(Stored records)
***

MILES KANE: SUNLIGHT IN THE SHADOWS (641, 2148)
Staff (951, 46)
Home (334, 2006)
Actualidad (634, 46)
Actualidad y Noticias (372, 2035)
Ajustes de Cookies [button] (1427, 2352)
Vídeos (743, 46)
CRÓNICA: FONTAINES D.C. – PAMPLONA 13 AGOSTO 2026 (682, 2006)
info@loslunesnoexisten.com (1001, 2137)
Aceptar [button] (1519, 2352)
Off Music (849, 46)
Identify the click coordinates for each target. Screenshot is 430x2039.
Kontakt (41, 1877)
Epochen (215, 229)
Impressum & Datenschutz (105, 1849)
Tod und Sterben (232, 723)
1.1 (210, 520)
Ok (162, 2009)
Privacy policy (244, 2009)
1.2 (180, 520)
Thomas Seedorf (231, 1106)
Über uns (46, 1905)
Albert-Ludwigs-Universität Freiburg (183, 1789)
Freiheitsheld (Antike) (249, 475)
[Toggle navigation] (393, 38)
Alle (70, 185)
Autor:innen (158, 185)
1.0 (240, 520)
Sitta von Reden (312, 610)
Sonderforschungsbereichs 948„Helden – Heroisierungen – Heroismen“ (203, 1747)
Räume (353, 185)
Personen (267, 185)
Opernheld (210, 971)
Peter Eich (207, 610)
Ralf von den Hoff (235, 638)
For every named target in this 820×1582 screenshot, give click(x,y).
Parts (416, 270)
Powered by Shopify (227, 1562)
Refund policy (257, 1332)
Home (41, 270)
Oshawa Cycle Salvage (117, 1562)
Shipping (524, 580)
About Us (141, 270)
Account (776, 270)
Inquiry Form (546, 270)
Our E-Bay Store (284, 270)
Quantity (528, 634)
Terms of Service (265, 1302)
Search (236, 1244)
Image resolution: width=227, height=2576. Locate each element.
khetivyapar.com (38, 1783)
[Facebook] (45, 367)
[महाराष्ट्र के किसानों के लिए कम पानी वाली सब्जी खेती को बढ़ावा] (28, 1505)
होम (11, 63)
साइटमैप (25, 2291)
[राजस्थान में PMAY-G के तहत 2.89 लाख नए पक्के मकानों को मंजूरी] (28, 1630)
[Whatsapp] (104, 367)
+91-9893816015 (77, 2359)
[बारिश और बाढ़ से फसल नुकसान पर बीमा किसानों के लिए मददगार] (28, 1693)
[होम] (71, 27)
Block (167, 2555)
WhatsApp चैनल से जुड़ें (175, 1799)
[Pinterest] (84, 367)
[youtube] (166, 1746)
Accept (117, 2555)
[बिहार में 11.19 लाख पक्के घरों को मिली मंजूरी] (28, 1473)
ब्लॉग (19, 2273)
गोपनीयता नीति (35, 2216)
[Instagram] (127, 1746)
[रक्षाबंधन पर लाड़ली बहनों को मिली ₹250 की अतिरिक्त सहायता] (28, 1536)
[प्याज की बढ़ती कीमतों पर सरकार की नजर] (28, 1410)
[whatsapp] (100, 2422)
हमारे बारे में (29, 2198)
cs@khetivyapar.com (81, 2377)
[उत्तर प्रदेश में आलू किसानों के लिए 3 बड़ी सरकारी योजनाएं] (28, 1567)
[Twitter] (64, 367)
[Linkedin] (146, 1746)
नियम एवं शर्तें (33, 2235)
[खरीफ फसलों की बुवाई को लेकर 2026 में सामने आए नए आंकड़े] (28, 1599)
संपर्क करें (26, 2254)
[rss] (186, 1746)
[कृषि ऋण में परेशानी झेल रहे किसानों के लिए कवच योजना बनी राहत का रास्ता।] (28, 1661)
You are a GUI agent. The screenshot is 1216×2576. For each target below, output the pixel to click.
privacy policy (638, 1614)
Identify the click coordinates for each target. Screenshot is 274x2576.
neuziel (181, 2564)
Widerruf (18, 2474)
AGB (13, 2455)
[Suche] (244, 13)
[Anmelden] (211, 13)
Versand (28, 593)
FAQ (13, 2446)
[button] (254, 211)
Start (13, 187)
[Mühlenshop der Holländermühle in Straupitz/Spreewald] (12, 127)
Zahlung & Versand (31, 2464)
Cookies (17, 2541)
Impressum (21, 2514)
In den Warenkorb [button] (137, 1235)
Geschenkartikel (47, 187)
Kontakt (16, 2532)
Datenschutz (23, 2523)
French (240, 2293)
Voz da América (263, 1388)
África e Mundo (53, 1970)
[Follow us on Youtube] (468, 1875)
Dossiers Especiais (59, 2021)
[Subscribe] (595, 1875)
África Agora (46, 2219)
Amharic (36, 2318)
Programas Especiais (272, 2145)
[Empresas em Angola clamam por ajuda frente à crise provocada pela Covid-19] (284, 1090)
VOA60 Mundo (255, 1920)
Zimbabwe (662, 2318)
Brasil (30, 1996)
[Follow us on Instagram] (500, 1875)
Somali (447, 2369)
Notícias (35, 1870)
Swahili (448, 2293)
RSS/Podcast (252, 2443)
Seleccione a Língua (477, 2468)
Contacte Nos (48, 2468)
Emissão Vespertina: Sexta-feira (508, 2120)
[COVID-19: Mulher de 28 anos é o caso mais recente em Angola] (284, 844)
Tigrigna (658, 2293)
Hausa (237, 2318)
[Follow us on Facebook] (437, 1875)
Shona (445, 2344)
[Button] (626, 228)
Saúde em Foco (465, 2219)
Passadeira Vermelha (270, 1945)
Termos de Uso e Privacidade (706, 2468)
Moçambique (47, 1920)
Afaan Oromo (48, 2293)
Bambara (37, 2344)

***

TO DO >> From the records above, extract exactly and only the lines that begin at the line with "[Toggle navigation] (393, 38)" and stop after the line with "Ralf von den Hoff (235, 638)".

RESPONSE TO THE TASK >>
[Toggle navigation] (393, 38)
Alle (70, 185)
Autor:innen (158, 185)
1.0 (240, 520)
Sitta von Reden (312, 610)
Sonderforschungsbereichs 948„Helden – Heroisierungen – Heroismen“ (203, 1747)
Räume (353, 185)
Personen (267, 185)
Opernheld (210, 971)
Peter Eich (207, 610)
Ralf von den Hoff (235, 638)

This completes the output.